Source extract:
Trigger warning – this post is about child abuse. Please check out my other posts if this in any way will be triggering for you.

Recently, I completed a course on ensuring churches and schools are more safe for children. part of the course reviewed the warning signs of possible sexual abuse in a child’s behaviours.  What follows is the tip sheet from that course shared under the Creative Commons license.

Note that any one sign doesn’t mean that a child was sexually abused, but the presence of several suggests that you begin asking questions and consider seeking help. Keep in mind that some of these signs can emerge at other times of stress such as:
• During a divorce
• Death of a family member or pet
• Problems at school or with friends
• Other anxiety-inducing or traumatic events

Warning Signs in a Child or Adolescent

• Has nightmares or other sleep problems without an explanation
• Seems distracted or distant at odd times
• Has a sudden change in eating habits – refusal to eat, loss or increased appetite, trouble swallowing.
• Sudden mood swings: rage, fear, insecurity or withdrawal
• Leaves “clues” that seem likely to provoke a discussion about sexual issues
• Writes, draws, plays or dreams of sexual or frightening images
• Develops new or unusual fear of certain people or places
• Refuses to talk about a secret shared with an adult or older child
• Talks about a new older friend
• Suddenly has money, toys or other gifts without reason
• Thinks of self or body as repulsive, dirty or bad
• Exhibits adult-like sexual behaviors, language and knowledge

Signs more typical of younger children

• An older child behaving like a younger child (such as bed-wetting or thumb sucking)

Task list:
• a. Condense the paragraph of the warning-signs post beginning "Note that any one sign," together with the bullets it introduces, into a short list that keeps its main facts.
• b. Carry the warning-signs post forward from its final bullet, adding further lines in the same format.
The listing after this point is separate material with no connection to the warning-signs post.

Information supplied:
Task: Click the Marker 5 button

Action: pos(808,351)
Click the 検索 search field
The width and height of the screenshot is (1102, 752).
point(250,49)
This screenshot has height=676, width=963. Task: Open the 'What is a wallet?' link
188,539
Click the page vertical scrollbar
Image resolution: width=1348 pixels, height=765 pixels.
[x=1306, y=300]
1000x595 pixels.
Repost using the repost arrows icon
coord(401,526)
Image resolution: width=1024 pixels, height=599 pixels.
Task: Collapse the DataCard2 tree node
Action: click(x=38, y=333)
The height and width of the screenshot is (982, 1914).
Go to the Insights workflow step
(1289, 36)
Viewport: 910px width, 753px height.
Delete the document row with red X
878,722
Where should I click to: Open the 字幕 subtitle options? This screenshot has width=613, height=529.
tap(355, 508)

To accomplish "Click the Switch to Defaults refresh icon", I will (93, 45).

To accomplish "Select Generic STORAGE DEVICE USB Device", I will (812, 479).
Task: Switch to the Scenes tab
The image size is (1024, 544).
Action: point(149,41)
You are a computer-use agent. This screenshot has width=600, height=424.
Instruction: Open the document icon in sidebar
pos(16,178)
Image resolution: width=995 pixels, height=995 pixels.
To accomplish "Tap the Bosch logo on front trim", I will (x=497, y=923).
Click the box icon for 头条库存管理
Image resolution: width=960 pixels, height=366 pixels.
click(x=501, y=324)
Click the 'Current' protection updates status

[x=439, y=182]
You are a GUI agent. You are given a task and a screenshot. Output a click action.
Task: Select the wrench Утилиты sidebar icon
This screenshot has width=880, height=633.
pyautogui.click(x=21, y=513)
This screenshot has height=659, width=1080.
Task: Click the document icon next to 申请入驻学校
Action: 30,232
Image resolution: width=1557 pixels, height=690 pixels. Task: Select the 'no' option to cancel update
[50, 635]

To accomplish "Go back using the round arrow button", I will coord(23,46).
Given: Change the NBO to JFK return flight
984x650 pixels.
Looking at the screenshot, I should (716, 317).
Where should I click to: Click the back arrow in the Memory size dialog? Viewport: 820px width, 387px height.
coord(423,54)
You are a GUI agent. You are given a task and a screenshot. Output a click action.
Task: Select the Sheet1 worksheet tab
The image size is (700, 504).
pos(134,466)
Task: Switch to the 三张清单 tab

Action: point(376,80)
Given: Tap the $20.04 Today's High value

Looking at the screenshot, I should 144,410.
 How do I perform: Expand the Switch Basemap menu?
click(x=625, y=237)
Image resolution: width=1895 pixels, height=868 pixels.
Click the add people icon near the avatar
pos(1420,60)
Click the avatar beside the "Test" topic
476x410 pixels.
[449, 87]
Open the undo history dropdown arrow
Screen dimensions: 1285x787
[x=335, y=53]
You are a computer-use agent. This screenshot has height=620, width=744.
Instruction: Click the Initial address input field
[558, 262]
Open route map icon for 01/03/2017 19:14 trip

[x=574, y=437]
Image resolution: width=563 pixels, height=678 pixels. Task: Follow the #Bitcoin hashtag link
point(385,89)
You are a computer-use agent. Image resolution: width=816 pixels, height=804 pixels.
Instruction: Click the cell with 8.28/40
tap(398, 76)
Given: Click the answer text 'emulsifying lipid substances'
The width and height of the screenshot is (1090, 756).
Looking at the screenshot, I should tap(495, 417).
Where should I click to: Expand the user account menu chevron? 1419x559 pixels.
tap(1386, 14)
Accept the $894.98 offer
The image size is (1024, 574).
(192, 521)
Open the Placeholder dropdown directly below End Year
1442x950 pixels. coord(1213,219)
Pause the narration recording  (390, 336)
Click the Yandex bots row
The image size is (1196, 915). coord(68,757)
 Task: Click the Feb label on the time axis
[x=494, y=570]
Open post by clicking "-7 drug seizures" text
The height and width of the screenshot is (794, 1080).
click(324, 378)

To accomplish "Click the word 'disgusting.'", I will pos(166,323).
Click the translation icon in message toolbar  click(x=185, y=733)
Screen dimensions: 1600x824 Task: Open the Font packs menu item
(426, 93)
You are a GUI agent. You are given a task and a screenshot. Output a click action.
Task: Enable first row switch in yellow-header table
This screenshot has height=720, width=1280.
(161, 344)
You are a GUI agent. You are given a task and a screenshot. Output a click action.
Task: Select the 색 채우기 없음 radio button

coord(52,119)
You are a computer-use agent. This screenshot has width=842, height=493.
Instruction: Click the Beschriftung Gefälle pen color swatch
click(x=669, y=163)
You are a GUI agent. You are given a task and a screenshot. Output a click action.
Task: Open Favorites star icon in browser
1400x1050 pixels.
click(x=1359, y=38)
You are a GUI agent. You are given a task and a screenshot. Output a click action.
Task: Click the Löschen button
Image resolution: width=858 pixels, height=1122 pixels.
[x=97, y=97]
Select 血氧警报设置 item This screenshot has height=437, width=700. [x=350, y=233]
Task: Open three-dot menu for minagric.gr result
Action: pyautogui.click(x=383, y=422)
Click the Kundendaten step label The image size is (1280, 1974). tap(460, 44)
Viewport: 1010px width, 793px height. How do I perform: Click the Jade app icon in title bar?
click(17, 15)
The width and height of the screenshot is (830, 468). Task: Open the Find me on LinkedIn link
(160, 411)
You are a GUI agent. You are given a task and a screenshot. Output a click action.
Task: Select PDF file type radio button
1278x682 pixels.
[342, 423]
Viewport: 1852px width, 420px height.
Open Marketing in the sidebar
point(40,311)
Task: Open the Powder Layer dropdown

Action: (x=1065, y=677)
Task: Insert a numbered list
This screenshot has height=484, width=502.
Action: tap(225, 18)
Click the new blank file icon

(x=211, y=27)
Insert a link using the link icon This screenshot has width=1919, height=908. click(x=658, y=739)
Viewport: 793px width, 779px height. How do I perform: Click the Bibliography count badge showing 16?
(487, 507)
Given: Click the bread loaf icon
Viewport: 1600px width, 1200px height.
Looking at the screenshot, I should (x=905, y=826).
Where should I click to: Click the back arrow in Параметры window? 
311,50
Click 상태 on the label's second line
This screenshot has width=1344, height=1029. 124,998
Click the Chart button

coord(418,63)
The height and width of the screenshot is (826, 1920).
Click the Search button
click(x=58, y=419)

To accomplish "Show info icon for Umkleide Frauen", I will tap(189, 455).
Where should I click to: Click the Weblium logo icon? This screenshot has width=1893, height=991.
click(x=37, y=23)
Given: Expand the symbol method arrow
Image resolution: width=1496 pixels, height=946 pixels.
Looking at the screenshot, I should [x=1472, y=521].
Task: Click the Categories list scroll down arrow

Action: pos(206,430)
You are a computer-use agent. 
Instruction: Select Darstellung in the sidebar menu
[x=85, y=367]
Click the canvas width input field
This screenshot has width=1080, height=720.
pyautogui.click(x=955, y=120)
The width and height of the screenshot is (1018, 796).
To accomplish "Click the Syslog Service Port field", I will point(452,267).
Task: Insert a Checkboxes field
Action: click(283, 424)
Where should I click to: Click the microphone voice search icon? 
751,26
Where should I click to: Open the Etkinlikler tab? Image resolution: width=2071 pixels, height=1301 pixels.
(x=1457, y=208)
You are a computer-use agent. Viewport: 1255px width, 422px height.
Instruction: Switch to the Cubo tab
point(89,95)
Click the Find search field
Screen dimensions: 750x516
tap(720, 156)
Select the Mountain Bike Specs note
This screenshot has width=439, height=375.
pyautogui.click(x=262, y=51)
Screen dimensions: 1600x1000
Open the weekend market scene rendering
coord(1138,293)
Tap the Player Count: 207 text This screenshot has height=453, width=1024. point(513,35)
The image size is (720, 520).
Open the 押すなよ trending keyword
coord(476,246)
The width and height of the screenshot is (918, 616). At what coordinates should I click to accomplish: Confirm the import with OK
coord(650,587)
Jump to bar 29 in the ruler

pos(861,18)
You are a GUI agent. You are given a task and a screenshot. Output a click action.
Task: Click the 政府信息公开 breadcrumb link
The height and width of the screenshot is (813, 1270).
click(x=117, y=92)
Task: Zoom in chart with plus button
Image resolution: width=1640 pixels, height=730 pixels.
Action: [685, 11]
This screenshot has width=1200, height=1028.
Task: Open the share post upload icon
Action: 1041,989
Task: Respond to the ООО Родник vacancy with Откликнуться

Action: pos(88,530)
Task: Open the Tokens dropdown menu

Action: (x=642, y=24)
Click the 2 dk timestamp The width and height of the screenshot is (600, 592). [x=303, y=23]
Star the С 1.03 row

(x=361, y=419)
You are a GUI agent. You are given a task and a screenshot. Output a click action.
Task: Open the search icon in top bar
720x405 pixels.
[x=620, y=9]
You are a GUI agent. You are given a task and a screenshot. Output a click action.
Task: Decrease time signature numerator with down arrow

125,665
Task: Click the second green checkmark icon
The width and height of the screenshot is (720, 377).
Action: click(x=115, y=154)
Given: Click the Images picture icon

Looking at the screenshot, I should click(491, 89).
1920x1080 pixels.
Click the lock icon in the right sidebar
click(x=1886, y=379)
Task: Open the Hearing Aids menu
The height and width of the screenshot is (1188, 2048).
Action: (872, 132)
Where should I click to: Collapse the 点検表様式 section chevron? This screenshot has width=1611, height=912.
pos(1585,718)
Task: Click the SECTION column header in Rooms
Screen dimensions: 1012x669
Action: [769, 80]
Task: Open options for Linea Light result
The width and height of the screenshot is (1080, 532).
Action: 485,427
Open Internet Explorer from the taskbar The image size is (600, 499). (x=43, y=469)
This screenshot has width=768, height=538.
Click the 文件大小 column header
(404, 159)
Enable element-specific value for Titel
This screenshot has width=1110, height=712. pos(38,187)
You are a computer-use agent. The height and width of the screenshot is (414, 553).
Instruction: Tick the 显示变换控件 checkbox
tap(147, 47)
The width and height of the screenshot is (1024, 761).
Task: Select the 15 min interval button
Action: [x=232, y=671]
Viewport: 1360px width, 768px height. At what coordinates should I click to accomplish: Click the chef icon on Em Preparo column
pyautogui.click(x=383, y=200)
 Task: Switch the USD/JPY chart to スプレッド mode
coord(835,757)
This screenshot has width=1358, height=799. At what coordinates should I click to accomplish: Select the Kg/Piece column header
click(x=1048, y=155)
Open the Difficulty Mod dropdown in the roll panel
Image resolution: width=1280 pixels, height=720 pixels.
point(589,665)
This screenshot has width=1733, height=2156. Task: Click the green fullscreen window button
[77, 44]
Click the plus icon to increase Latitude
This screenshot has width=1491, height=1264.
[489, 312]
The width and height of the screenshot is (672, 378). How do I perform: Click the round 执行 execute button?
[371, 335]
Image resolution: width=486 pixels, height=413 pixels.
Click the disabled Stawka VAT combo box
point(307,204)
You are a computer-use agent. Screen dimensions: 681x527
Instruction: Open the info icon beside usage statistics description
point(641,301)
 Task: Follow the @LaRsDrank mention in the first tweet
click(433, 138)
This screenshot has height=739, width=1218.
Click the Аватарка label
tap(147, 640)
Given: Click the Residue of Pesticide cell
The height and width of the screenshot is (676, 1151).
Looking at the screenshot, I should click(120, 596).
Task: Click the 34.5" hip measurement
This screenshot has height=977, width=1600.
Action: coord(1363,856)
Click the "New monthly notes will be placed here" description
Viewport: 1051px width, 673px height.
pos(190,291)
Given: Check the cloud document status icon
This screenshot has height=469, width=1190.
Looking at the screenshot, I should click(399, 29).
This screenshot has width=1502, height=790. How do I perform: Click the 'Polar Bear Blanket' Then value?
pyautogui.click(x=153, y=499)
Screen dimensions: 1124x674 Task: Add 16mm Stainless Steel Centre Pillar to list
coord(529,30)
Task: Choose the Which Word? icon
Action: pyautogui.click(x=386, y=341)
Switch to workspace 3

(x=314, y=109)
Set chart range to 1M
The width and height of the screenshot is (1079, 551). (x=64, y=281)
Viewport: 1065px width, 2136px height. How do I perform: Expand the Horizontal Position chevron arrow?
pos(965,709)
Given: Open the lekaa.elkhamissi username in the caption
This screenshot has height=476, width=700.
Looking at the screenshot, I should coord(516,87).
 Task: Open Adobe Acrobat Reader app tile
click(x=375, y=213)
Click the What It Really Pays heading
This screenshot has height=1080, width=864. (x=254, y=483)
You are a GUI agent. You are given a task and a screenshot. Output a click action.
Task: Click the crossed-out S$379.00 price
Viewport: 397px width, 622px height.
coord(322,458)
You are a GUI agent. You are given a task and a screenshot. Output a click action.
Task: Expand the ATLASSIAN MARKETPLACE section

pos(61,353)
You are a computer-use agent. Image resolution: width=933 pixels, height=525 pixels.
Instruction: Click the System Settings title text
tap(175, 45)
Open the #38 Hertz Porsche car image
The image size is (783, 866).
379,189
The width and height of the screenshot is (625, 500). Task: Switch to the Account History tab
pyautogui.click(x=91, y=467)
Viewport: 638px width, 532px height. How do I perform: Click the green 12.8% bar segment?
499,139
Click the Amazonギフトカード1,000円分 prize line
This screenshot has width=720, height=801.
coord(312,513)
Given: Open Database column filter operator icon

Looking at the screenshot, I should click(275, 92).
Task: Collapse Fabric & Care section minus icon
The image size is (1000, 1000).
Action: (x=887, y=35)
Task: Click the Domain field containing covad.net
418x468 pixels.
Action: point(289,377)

Answers provided:
• a.
- A single sign does not mean a child was sexually abused.
- Several signs together are reason to start asking questions and consider seeking help.
- Some signs can also appear during other stressful times:
  - divorce
  - death of a family member or pet
  - problems at school or with friends
  - other anxiety-inducing or traumatic events

• b.
• Has new words for private body parts
• Resists removing clothes when appropriate times (bath, bed, toileting, diapering)
• Asks other children to behave sexually or play sexual games
• Mimics adult-like sexual behaviors with toys or stuffed animal
• Wetting and soiling accidents unrelated to toilet training

Signs more typical in adolescents

• Self-injury (cutting, burning)
• Inadequate personal hygiene
• Drug and alcohol abuse
• Sexual promiscuity
• Running away from home
• Depression, anxiety
• Suicide attempts
• Fear of intimacy or closeness
• Compulsive eating or dieting

Physical warning signs

Physical signs of sexual abuse are rare.  If you see these signs, bring your child to a doctor.   Your doctor can help you understand what may be happening and test for sexually transmitted diseases.
• Pain, discoloration, bleeding or discharges in genitals, anus or mouth
• Persistent or recurring pain during urination and bowel movements
• Wetting and soiling accidents unrelated to toilet training

What You Can Do If You See Warning Signs

• Create a Safety Plan. Don’t wait for “proof” of child sexual abuse.